== Requirement ==
Without omitting anything, return the records precisely as given.

== Record set ==
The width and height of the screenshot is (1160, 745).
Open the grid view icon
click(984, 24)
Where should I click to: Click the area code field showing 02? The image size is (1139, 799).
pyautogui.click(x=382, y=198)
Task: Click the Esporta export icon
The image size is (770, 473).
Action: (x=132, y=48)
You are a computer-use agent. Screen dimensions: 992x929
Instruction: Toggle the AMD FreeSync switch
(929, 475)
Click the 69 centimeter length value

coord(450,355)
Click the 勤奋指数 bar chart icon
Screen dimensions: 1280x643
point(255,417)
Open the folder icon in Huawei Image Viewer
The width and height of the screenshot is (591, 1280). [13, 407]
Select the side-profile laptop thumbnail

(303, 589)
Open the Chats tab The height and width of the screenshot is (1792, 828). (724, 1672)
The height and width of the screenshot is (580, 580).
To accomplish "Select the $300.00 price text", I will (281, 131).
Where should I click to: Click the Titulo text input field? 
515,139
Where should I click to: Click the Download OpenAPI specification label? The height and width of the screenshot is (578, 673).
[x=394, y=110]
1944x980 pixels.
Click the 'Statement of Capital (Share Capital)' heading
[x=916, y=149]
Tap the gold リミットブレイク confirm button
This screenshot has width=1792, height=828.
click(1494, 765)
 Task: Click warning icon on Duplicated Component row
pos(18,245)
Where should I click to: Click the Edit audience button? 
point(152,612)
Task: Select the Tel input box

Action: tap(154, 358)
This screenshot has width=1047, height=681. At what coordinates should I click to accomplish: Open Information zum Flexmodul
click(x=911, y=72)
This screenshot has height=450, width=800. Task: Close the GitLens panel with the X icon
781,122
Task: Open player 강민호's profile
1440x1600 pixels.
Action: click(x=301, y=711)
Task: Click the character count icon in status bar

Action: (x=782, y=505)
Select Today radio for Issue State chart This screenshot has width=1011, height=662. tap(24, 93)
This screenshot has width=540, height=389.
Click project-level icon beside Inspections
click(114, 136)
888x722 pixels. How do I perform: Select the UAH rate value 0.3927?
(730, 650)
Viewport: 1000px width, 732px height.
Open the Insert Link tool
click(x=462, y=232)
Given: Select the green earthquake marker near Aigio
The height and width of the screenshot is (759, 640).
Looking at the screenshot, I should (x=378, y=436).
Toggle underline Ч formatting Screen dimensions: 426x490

== Answer box ==
The width and height of the screenshot is (1160, 745).
Open the grid view icon
click(984, 24)
Where should I click to: Click the area code field showing 02? The image size is (1139, 799).
pyautogui.click(x=382, y=198)
Task: Click the Esporta export icon
The image size is (770, 473).
Action: (x=132, y=48)
You are a computer-use agent. Screen dimensions: 992x929
Instruction: Toggle the AMD FreeSync switch
(929, 475)
Click the 69 centimeter length value

coord(450,355)
Click the 勤奋指数 bar chart icon
Screen dimensions: 1280x643
point(255,417)
Open the folder icon in Huawei Image Viewer
The width and height of the screenshot is (591, 1280). [13, 407]
Select the side-profile laptop thumbnail

(303, 589)
Open the Chats tab The height and width of the screenshot is (1792, 828). (724, 1672)
The height and width of the screenshot is (580, 580).
To accomplish "Select the $300.00 price text", I will (281, 131).
Where should I click to: Click the Titulo text input field? 
515,139
Where should I click to: Click the Download OpenAPI specification label? The height and width of the screenshot is (578, 673).
[x=394, y=110]
1944x980 pixels.
Click the 'Statement of Capital (Share Capital)' heading
[x=916, y=149]
Tap the gold リミットブレイク confirm button
This screenshot has width=1792, height=828.
click(1494, 765)
 Task: Click warning icon on Duplicated Component row
pos(18,245)
Where should I click to: Click the Edit audience button? 
point(152,612)
Task: Select the Tel input box

Action: tap(154, 358)
This screenshot has width=1047, height=681. At what coordinates should I click to accomplish: Open Information zum Flexmodul
click(x=911, y=72)
This screenshot has height=450, width=800. Task: Close the GitLens panel with the X icon
781,122
Task: Open player 강민호's profile
1440x1600 pixels.
Action: click(x=301, y=711)
Task: Click the character count icon in status bar

Action: (x=782, y=505)
Select Today radio for Issue State chart This screenshot has width=1011, height=662. tap(24, 93)
This screenshot has width=540, height=389.
Click project-level icon beside Inspections
click(114, 136)
888x722 pixels. How do I perform: Select the UAH rate value 0.3927?
(730, 650)
Viewport: 1000px width, 732px height.
Open the Insert Link tool
click(x=462, y=232)
Given: Select the green earthquake marker near Aigio
The height and width of the screenshot is (759, 640).
Looking at the screenshot, I should (x=378, y=436).
Toggle underline Ч formatting Screen dimensions: 426x490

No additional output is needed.